# [Work to complete]
(1) Please condense the paragraph of the boycott interview starting "INTERVIEWER: OK." into a short bulleted list that keeps its main facts.
(2) In the records, starting with their first line and going on through the line with "Click the Uždaryti", swap "icon" for "symbol" and give back only those lines, otherwise unchanged.

INTERVIEWER: OK. CAMERA CREW MEMBER: OK. Azbell: Panic ensured [sic], it just came over the commissioners that they had to end this thing; that it didn't look like it was going to end. So the first thing they did was there was some phony ministers that was supposed get people to say the boycott was over you can ride the buses again, with the thought in mind that they would ride the buses and keep on riding them. Well, they were exposed, and nobody went back on the buses. Just didn't work. Then there was investigations. There were undercover people at the meetings and then there were arrests and and all types of things and then of course, not just what the city government itself was doing, but there were bombs thrown, and there were rifles fired into the buses and so forth. But each of these things did just the opposite of what they intended to do. They were intended to stop the boycott, they--but instead of that, it hardened up the community to say we're not gonna to stop the boycott. That it's not just gonna happen and it made them stronger to want to go on with it.

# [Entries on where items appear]
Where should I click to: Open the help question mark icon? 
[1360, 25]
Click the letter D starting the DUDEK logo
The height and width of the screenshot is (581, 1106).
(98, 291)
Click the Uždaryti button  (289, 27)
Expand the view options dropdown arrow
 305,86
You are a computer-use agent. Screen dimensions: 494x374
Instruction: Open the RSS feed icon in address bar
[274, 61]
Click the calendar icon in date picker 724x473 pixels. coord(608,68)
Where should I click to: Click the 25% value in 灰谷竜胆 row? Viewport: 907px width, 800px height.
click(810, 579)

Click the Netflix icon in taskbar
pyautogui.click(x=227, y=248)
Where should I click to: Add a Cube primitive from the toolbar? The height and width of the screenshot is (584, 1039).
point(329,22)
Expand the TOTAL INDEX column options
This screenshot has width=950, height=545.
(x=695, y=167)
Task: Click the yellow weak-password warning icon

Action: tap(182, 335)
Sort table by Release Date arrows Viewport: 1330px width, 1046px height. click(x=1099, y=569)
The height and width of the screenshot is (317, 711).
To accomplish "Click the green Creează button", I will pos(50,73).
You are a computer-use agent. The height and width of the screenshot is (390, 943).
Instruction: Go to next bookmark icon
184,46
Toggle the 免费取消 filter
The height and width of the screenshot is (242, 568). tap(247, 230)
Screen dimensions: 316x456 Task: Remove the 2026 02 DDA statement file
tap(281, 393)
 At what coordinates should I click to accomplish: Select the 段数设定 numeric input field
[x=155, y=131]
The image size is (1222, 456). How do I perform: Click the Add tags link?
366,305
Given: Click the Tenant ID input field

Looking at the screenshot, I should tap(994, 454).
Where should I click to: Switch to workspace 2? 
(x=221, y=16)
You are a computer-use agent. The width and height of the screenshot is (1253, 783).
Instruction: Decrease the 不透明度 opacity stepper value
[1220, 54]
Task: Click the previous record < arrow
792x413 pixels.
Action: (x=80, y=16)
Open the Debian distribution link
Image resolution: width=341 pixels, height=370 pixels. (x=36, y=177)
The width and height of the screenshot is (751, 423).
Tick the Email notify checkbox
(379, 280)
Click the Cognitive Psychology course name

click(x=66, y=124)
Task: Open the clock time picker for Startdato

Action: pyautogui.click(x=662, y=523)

# [Answers to the exercise]
(1)
- The commissioners felt they had to end the boycott, since it showed no sign of ending on its own.
- First, phony ministers tried to tell people the boycott was over so they would ride the buses again, but they were exposed and nobody went back.
- Then came investigations, undercover people at meetings, and arrests.
- Beyond the city government's actions, bombs were thrown and rifles were fired into the buses.
- Each of these moves did the opposite of what was intended: instead of stopping the boycott, they hardened the community and made people stronger in their resolve to continue.

(2)
Where should I click to: Open the help question mark symbol? 
[1360, 25]
Click the letter D starting the DUDEK logo
The height and width of the screenshot is (581, 1106).
(98, 291)
Click the Uždaryti button  (289, 27)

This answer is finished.